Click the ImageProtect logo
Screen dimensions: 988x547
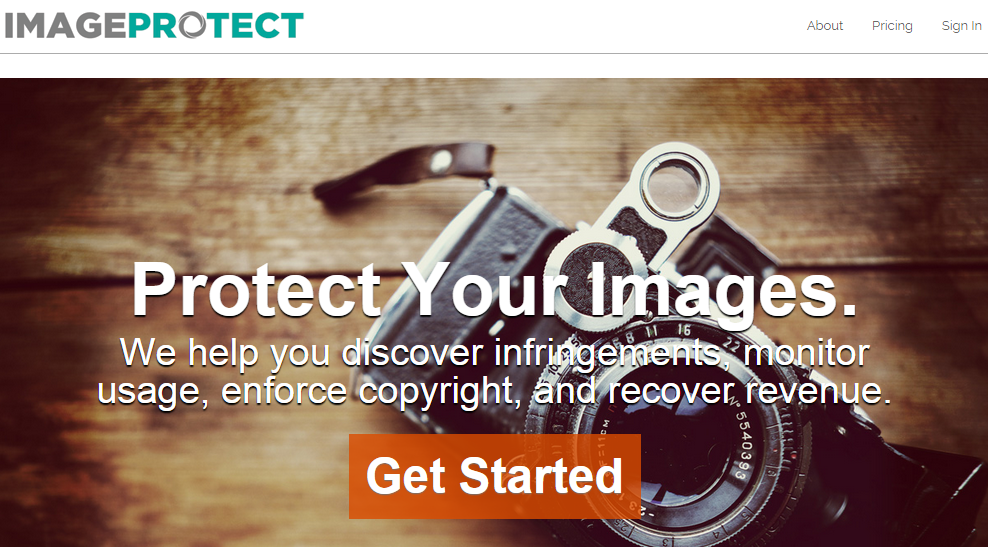point(154,25)
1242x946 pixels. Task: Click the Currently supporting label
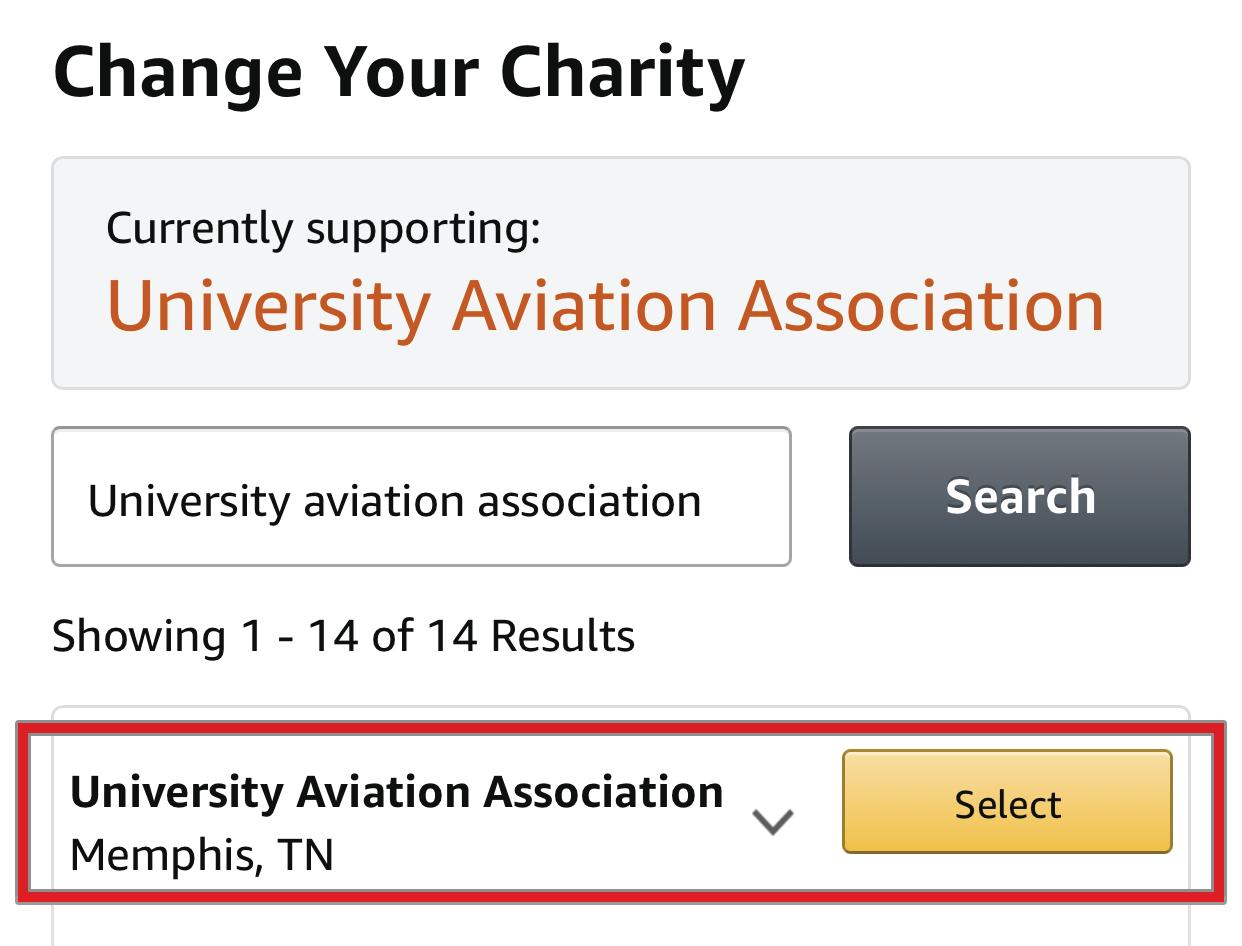322,228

━━━━━━━━━━

[TASK BRIEF]
In the lines above, swap "Click" for "Tap" wherever it appears and leave everything else unchanged. Don't include the pictures in your answer.

[WRITTEN SOLUTION]
Tap the ImageProtect logo
Screen dimensions: 988x547
point(154,25)
1242x946 pixels. Task: Tap the Currently supporting label
322,228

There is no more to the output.